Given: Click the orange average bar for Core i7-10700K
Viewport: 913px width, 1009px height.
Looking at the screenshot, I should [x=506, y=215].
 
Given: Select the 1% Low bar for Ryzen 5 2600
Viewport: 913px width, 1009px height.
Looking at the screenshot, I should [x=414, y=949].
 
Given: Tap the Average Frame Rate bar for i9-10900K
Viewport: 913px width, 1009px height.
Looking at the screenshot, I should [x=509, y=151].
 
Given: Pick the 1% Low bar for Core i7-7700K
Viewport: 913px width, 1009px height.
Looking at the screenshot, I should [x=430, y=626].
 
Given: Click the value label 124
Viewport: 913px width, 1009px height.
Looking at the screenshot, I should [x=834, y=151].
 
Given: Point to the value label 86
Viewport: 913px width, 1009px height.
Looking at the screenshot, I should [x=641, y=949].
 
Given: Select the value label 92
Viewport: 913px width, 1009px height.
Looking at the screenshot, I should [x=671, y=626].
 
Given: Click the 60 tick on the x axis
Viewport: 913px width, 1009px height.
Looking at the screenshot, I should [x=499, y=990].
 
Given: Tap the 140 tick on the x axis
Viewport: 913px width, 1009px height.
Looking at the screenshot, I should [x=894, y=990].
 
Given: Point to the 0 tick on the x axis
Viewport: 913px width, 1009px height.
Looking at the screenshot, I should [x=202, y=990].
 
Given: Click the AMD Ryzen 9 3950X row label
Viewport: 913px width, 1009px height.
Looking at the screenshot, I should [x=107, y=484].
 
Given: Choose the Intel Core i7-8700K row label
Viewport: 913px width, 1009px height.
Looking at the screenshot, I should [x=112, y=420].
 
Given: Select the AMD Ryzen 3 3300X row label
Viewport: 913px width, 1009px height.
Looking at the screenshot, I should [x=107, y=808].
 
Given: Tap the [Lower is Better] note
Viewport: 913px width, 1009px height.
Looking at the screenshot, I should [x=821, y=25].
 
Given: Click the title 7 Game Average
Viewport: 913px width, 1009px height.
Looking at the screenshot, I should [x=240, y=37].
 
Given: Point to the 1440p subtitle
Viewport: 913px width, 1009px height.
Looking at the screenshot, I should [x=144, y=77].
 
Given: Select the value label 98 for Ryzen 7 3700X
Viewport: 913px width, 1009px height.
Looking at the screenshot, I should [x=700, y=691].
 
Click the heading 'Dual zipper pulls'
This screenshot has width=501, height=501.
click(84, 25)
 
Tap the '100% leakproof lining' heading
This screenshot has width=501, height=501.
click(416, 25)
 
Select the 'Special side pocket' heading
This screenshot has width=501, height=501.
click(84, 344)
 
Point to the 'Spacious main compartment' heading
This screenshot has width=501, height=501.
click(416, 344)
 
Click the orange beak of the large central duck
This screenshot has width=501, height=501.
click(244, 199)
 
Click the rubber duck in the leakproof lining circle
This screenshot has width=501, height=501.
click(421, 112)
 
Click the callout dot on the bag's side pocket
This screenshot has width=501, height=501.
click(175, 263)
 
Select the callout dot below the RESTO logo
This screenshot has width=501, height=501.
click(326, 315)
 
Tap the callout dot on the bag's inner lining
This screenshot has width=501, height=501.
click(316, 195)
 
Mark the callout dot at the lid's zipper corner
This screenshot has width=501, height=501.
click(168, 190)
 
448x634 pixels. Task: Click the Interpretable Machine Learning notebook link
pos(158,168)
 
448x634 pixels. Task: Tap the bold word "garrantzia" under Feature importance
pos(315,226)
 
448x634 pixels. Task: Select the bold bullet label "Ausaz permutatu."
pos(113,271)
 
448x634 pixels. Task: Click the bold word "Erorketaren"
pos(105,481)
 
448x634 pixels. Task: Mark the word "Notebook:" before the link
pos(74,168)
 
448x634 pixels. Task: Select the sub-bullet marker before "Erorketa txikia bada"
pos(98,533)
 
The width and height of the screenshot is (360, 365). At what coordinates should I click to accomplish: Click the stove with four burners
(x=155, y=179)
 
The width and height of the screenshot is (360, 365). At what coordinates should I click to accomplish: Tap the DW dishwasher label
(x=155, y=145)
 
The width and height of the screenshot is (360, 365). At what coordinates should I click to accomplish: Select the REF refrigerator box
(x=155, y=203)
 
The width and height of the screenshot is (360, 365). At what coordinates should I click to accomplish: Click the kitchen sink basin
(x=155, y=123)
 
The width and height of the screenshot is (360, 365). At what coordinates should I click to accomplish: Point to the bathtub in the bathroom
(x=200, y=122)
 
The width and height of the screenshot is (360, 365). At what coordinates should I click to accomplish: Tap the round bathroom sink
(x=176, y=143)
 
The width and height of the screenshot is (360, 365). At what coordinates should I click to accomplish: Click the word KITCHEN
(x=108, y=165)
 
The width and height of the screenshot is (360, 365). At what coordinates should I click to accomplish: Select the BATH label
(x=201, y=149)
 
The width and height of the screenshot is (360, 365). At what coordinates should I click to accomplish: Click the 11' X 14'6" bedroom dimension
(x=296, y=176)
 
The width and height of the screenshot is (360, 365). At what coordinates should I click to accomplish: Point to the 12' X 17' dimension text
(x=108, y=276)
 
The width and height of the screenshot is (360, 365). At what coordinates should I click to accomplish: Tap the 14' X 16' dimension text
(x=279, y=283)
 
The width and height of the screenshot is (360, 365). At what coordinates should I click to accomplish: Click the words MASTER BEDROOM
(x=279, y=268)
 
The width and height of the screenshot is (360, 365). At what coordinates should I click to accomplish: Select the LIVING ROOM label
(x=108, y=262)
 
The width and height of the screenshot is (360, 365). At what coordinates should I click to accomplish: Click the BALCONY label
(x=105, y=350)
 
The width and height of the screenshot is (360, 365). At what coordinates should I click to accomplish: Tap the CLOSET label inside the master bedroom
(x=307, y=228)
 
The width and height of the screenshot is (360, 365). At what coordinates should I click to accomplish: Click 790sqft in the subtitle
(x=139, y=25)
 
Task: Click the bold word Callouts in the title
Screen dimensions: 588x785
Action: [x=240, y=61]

§ **Your task**
Extract verbatim the lines from the line containing "in the bathroom" to the line containing "(x=176, y=143)", both included.

§ **Result of the task**
The width and height of the screenshot is (360, 365). At what coordinates should I click to accomplish: Point to the bathtub in the bathroom
(x=200, y=122)
 
The width and height of the screenshot is (360, 365). At what coordinates should I click to accomplish: Tap the round bathroom sink
(x=176, y=143)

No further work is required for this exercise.